Il est également bien connu que le Pape François considère ces questions comme une épine dans son pied car elles créent des divisions en raison de la doctrine de l’Eglise qui est très claire sur ces aspects. Il est donc préférable de ne pas en parler ou, s’il faut les traiter, de les transformer de problèmes moraux en questions de justice sociale (aide aux femmes ayant des grossesses non désirées, accueil des personnes homosexuelles, éducation à l’affection pour les couples mariés, etc.)
Benoît XVI, tenant compte du jugement du pape sur ces questions (il suffit de citer le Catéchisme de l’Église catholique dont il était le principal auteur), n’a délibérément pas pris François de front, mais a choisi la voie plus appropriée, on pourrait dire, pédagogique. Sur l’avortement et la contraception, il a attiré l’attention de François sur le fondement théologique, plutôt que moral ou social, rappelant que les combats menés par Jean-Paul II en faveur de la vie étaient des combats d’abord pour la défense du Créateur de la vie, puis pour la défense de Dieu.
Sur l’homosexualité, le pape émérite a salué la volonté de François de trouver un « équilibre entre le respect de la personne, l’amour pastoral et la doctrine de la foi » (p. 246). Benoît XVI a néanmoins voulu « ajouter un aspect qui résulte des problèmes de la propagande publique sur ce point. La philosophie du genre enseigne que c’est la personne seule qui décide de devenir un homme ou une femme. Être un homme ou une femme n’est plus une réalité de la nature qui nous précède. L’humanité est un produit d’elle-même. (…) C’est un déni radical du Créateur et une manipulation de l’être dans laquelle l’homme est le seul maître de lui-même. Cette propagande ne s’intéresse pas du tout au bien des personnes homosexuelles, mais à une manipulation délibérée de l’être et à un déni radical du Créateur. Je sais que de nombreuses personnes homosexuelles ne sont pas d’accord avec ces manipulations et ont le sentiment que le problème de leur vie devient un prétexte pour une guerre idéologique. C’est pourquoi une résistance forte et publique contre cette pression est nécessaire ».

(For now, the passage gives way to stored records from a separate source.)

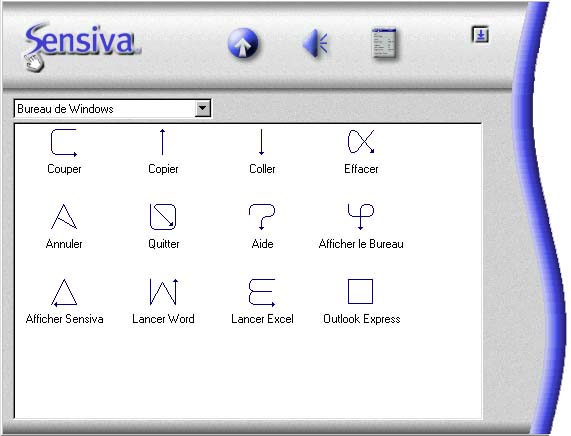Select the Coller down-arrow gesture

point(261,142)
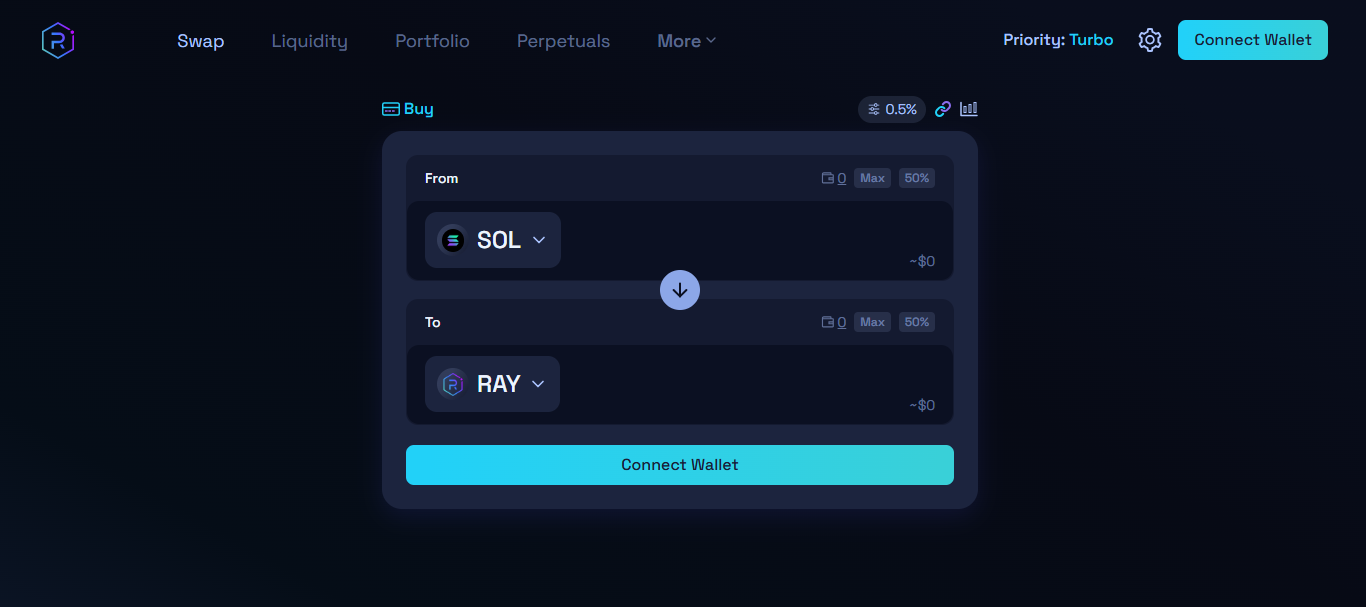Select 50% in the To field

click(917, 322)
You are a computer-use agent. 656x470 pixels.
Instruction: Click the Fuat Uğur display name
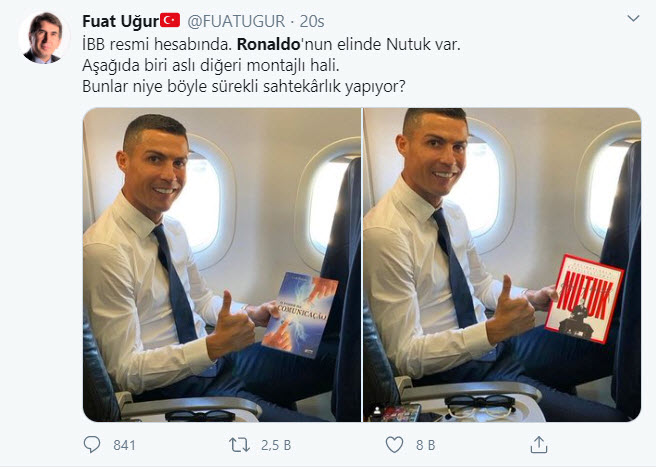point(120,21)
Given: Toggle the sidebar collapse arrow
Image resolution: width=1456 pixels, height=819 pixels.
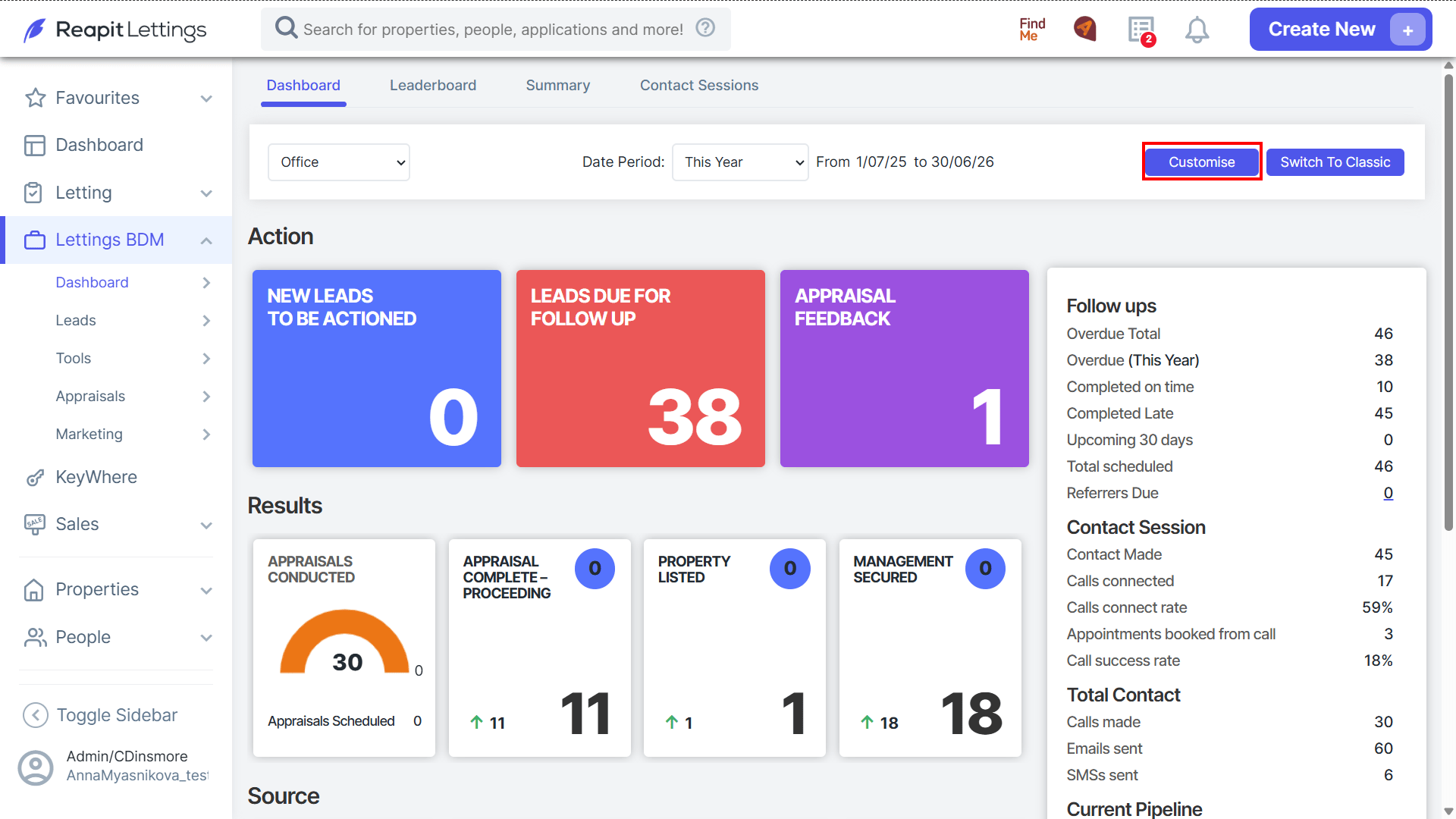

En résumé, Benoît XVI a fustigé François, tout en évitant de donner l’impression qu’il le fustigeait. Ce qui pour François était d’importance secondaire mais qui était critique en raison du jugement clair de la doctrine, pour Benoît était essentiel et était une question qui trouvait sa solution sur le plan doctrinal et donc pastoral. C’est la pastorale qui est l’application des principes indiqués par la doctrine et non la source, comme l’indiquent les écrits et les discours du Pape François.
Le livre confirme donc un fait : l’orientation doctrinale et pastorale de Benoît XVI n’était pas seulement différente de celle de François, mais antithétique sur plusieurs aspects, nets de la juste révérence que le premier avait promise au second une fois devenu pape émérite. La preuve en est, toujours dans le domaine moral, la réaction de Benoît XVI à la nouvelle que François n’a jamais voulu répondre aux célèbres dubia des cardinaux Walter Brandmüller, Raymond L. Burke, Carlo Caffarra et Joachim Meisner, qui concernaient finalement l’existence ou non de la mala, c’est-à-dire l’existence ou non d’actions toujours intrinsèquement mauvaises. Son secrétaire se souvient : « Benoît a naturellement été surpris par l’absence de tout soupçon de réponse de la part du Souverain Pontife, malgré le fait que François ait donné l’impression d’être disponible pour rencontrer et parler avec n’importe qui ».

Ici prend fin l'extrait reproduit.